CONELRAD served two purposes; first, radio stations either re-tuned their transmitters to 640 or 1240 KHz or switched off the air. Then, each station that was still on the air would transmit for ten minutes, after which, they turned off and the next station in the chain would turn on and transmit for ten minutes. This was designed to confuse the Soviet bombers flying over the north pole on their way to incinerate us. Secondly, the CONELRAD stations were to distribute emergency information during and after the said attack.
Recently, I found this CONELRAD receiver in a bomb shelter at a radio station. It dates to pre-1963, which is when CONELRAD was replaced by EBS.
EBS or the Emergency Broadcast System was a refinement of CONELRAD in several areas. EBS used a two-tone attention signal to unmute receivers and alert the public that something important may be happening. Initially designed as a national system to warn of an impending attack, in later years it was also used by state and local governments to warn of other emergencies like weather, etc.
The current system is EAS or Emergency Alert System.
The Emergency Alert System was an advancement of the EBS in several areas. Using SAME protocol in the message headers allowed stations to automate alert message relays. This was driven by the desire for unattended operation. The use of SAME also allowed many different types of messages to be filtered by alert type and area. Each EAS unit also had an internal voice recorder. All of this was upgraded in 2011 with the introduction of CAP, which would take email messages and generate computer voice alerts to be sent out over broadcast stations.
Three generations of emergency communications equipment found at one facility.
The main problem with EAS CAP is it violates the engineering principle of KISS (Keep It Simple, Stupid). It is an overly complicated system that relies on the internet, e-mail servers, the public telephone system, and other infrastructure that may not survive natural or man-made disasters, enemy attacks, or other disruptions. Even something as simple as a national test proved to be problematic in 2011.
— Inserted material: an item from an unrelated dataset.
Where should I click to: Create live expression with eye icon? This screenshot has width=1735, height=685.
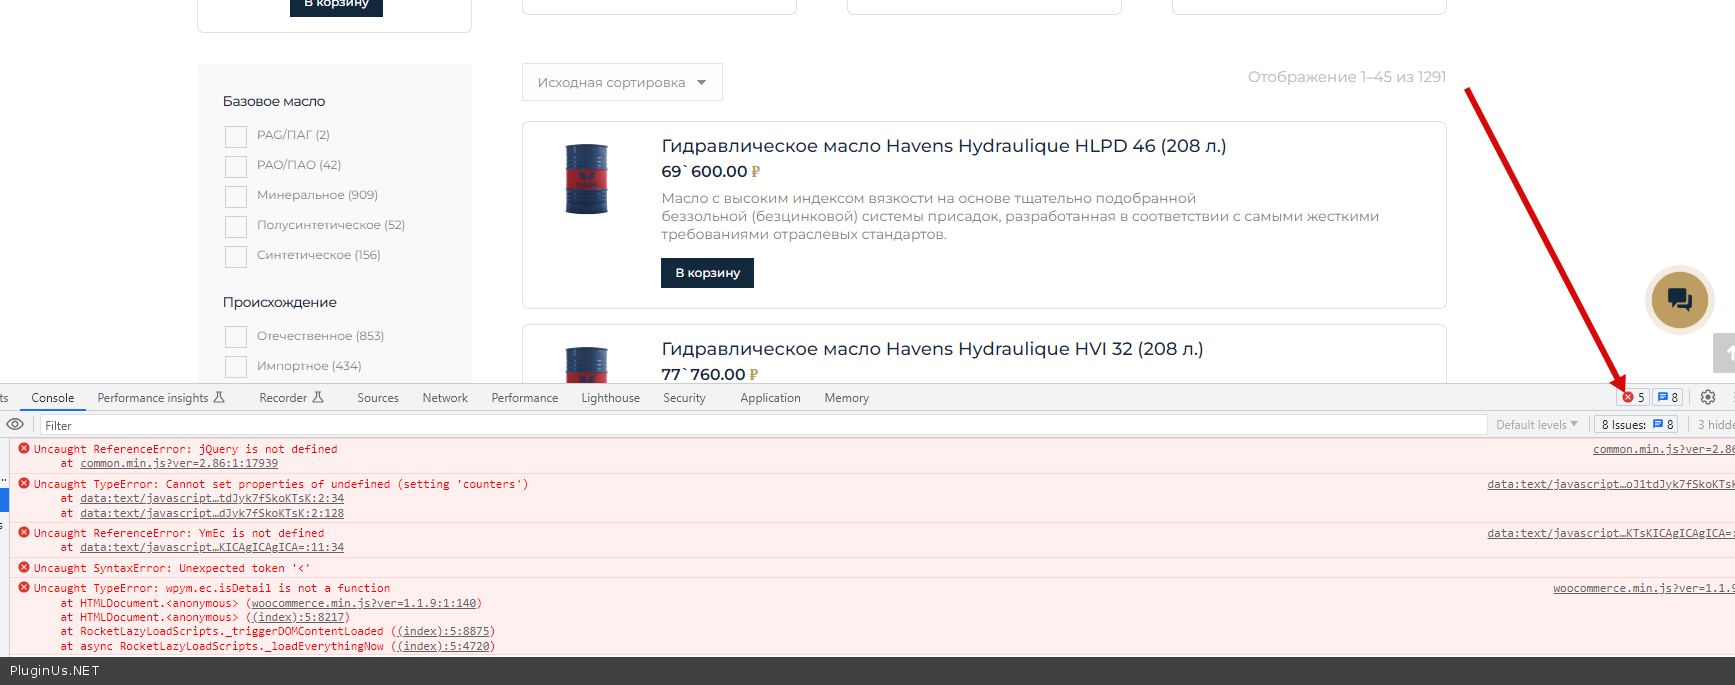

For a real emergency information network, the idea of WGU-20 has some merit. Two or more well-positioned medium to high-powered LF stations could serve as a PEP distribution network and reliably cover the entire country. With such a system, every broadcast station, cable head end, and NOAA radio transmitter could monitor the LF stations directly, thus replacing most of the over-the-air daisy chain and or FEMA leased lines. The advantages of LF is that it is fairly immune to HEMP, it goes a long way reliably, can have multiple redundant transmitter sites located within secure areas like military bases, and uses time-proven technology. That would be a real, cold war solution. But no, let us instead rely on a hodge podge of ISPs, TELCO leased lines, 3/4G wireless networks, SMS, satellite links, e-mail servers, and the like, because: Hey! It’s the digital age, we don’t need none of that stinking broadcasting crap.